[What to do]
Please count the lines in the rows below that contain the word "Open", and give only that number.
start Provided information
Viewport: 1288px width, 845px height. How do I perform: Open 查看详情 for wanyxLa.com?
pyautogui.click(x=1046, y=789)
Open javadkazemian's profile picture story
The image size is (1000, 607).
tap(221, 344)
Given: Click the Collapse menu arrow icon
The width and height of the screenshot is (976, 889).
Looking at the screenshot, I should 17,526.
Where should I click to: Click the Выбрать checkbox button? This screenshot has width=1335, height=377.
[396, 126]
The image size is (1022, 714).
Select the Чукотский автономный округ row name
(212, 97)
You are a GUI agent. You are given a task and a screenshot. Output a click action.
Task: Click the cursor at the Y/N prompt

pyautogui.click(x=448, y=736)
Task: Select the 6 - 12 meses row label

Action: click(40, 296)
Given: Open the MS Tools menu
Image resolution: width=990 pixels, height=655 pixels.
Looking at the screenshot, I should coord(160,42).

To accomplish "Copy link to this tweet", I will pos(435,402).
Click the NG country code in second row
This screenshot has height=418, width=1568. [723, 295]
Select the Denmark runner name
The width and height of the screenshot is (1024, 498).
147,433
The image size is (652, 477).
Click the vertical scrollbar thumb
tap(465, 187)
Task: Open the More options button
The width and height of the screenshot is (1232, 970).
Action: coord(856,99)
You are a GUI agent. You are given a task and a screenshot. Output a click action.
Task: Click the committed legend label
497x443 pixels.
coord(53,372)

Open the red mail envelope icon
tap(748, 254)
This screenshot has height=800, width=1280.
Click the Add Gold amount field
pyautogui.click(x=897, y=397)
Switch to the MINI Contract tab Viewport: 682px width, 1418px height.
end Provided information
[Response]
5